If a person does not have mutations conferring resistance to TDF, it is a good option. It is well tolerated and is only one pill taken once daily. It does need to be dose adjusted in patients with kidney disease. I am not sure what co-formulation you are talking about but I am assuming you are thinking about FTC and TDF given Gilead markets both. This combination is frequently used in antiretroviral naive patients in combination with a 3rd drug. The problem is that FTC is like 3TC and resistance may easily occur. Another advantage of the FTC/TDF is that they both are active against Hepatitis B (HBV). I frequently prescribe 3TC and TDF as first line therapy to HIV patients co-infected with HBV. I don't like to make predictions about marketing and cannot answer those type of questions.

The standard of care for opportunistic infections is beyond the scope of answering a question. There are several different fungal infections and there may be differences in responsiveness to the various classes of anti-fungals.
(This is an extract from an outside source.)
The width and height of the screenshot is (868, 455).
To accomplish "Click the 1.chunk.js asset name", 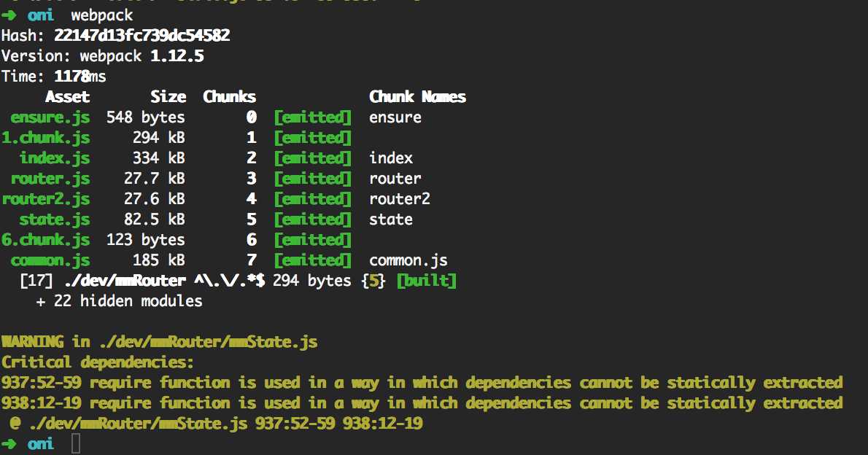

I suggest you review the fungal chapters available in the HIV Knowledge Base available on-line at the UCSF web site ( Anidulafungin is still investigational. It is similar to caspofungin which is FDA approved for the treatment of refractory aspergillosis. I do believe that the echinocandins will displace some of the use of the lipid formulations of amphotericin B as they are better tolerated and have less toxicity. Having said that, there is limited data on the clinical efficacy of the echinocandins compared with amphotericin on many of the fungal infections. Plus, some of the fungi will not respond to echinocandins due to the composition of the fungus. Also, the mortality rate of systemic infections in immunocompromised patients is very high and the best treatment may wind up being a combination of both amphotericin B and an echinicandin. In fact some centers have reported using combinations of 3 antifungal drugs: azole and amphotericin B and echinocandin. This again is a topic outside the scope of our question/answers. I would suggest you do a literature search on each antifungal agent. I would be happy to answer specific questions if you have them.